One of the many benefits of traveling is finding out what other countries have to offer. Sometimes it’s a tasty dish, or it could be some mystical ethnic music that captivates the ear. But in some cases, we come across a beautiful animal, unique for that part of the world. One such example is the Norwegian Forest Cat, hailing from chilly Scandinavia and eventually brought to North America.
The original name for this breed, “Skogkatt,” literally means “forest cat.” It draws your attention instantly with its majestic appearance, the thick coat, vivid colors, and last but not least, its impressive personality. Let’s explore some of how it stands out from its relatives. Find out more on this website.
A Brief History Lesson
These furry beauties have long been a significant part of Norwegian folklore. Aside from appearing in various local myths and tales, they were also practically employed by the Vikings during their expeditions. How would cats help these legendary conquerors, you might ask? They were “mousers,” or rodent exterminators. Mice were a ship nuisance in those days, so the Vikings had to take action, and these guys delivered.
As to how these cats first appeared across the ocean, it’s very probable that some Viking expedition, perhaps under the leadership of Leif Erikson himself, brought them to our soil. Historians agree that this happened sometime in the late 10th century. The “Wegies”, as their owners affectionately call them, quickly attracted a devoted following in the feline community.
This breed had some rough times, too; for a time, they almost lost their authentic status as a result of mating between wild and domestic breeds in their home country, Norway. But cat lovers refused to see this species disappear for good. Some events in the 20th century, like WWII, slowed down their efforts, but after the war, the Wegie saw its heyday, eventually becoming Norway’s official cat in the 1950s.
Later on, Europe included it among its official breeds, and it became somewhat of a celebrity in America, too, especially in later decades. Though it gives off the vibe of a mountain cat at first glance, you’ll be surprised just how tame and cuddly it can be.
In terms of size, the Norwegian Forest Cat is quite large; people sometmes compare it to the Main Coon for that reason. They also share some luxuriant, long-haired fur. When you first lay your eyes on them, you can easily see why the Vikings chose them to be their warring companions: they have a piercing, no-nonsense stare and are fiercely loyal to boot.
Wegies take time to mature fully. This usually happens around the fifth year. Once they become adults, they can reach up to twenty-something pounds. If you’re expecting to see a timid tabby, move along: this breed has a dignity of a lion, though it’s far friendlier.
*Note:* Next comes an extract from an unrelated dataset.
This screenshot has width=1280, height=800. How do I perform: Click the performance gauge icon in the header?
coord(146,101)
From its build and hair, you can notice right away how the Wegie managed to survive the biting winters of the Norwegian woods. It’s sturdy, muscular, long-legged, with a big, bushy tail. It’s interesting how you get the impression of a fluffy furball and a dignified warrior all at the same time. Check out https://www.petmoo.com/cats/norwegian-forest-cat/ to learn more.
The latter is partly due to its facial structures: short neck, proportionate head, and rounded ears at the tip. They have a kind of a determined gaze in their prominent, intelligent eyes. Probably stemming from their Viking days, their alertness is something to behold.
The eye color, in most cases, depends on the particular breed of the Forest Cat. Large and very expressive, they usually vary between gold and green, with all shades in between, and some white-furred cats have blue or even different-colored eyes.
Finally, the most impressive feature – the coat. The double-layer gives protection against the harshest cold, with long, dense hair on the outside and a thick undercoat. You can easily picture this majestic feline walking with its tufted paws in the Scandinavian snow without batting an eye. They come in all sorts of patterns and colors – tabby (brown and white), white, pitch-black. Nevertheless, they’re instantly recognizable once you know how to discern them.
We already said that this breed is bigger than your average cat. Wegies naturally grow to larger proportions; however, you should never overfeed them to the point of obesity. We’ve all seen those photos of overweight cats laying around the house, and though it’s funny for a second, it might pose serious health risks for your furry companion.
Before picking out the first can of cat food you find at your local supermarket, it’s good to know what’s best for this cat breed overall. Protein is always a priority, so it’s good to include fish and chicken in their regular diet.
Another vital component is the amino acid taurine: it improves the digestion, heart, vision, immune system, etc. Being an animal protein, you need to provide fresh meat to your cat to consume the necessary dose of taurine.
One great thing about Forest Cats is that they’re highly aware of their intake. If they feel that that you’re giving them too much, they might even start moving around a lot more to spend the calories. Unlike dogs, who are prone to overeating until they can hardly breathe, these cats know when to stop.
Imposing, intelligent, loyal and playful – the Norwegian Forest Cat is a fine feline specimen. You can always check out videos of users online or find one to play with in person. Chances are you’ll fall in love sooner than you think.